Like HBO is to premium cable, CBS is the largest network among its peers in broadcast. CBS's Big Bang Theory was TV's most watched show last season, and more than 18 million people tuned into the Season 8 premiere last month. Special programming, like the Grammy Awards, the Academy of Country Music Awards, and the Victoria's Secret Fashion Show, will also be available.
The ads on CBS All Access will be the same as those that air on television, according to The New York Times. But the typical 12 to 16 minutes of ads that air per hour on television will instead be more like 9 to 12 on the streaming service, The Times reports. However, CBS Classics, which include Star Trek, Cheers, and Twin Peaks, will stream without ads.

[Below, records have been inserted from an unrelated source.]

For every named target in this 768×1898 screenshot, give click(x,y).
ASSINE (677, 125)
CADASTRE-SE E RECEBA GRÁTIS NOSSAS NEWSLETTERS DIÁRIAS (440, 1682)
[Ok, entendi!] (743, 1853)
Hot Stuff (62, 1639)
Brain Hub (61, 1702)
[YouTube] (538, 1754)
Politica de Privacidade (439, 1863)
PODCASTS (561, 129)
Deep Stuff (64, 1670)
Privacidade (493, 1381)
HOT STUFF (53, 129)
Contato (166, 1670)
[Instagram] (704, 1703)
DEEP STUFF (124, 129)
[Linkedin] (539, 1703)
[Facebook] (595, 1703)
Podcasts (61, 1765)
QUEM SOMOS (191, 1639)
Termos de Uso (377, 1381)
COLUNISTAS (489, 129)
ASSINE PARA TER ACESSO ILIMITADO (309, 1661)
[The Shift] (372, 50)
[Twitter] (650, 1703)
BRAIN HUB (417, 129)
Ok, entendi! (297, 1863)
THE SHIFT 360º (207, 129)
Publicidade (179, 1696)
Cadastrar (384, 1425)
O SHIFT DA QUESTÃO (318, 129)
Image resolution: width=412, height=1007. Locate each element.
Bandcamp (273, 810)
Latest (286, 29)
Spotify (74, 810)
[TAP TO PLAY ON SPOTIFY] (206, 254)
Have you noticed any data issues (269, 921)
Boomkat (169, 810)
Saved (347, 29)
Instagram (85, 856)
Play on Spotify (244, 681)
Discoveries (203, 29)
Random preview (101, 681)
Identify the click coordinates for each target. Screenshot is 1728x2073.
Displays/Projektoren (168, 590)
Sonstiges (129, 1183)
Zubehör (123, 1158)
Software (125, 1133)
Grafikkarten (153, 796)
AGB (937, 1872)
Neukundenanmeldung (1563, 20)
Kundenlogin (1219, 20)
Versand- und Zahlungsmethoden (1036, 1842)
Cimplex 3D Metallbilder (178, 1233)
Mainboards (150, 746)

But the one thing missing from the new streaming service is NFL games, which are always the most watched program on television. Though football games will not be included on CBS All Access, unfortunately, if a game runs long on TV, CBS's primetime lineup will still be delayed on streaming, a CBS rep confirmed to BuzzFeed News.
Initially, the service will only be available in 14 major markets — New York City, Los Angeles, Chicago, Philadelphia, Dallas, San Francisco, Boston, Detroit, Minneapolis, Miami, Denver, Sacramento, Pittsburgh, and Baltimore — but the network said it plans to expand.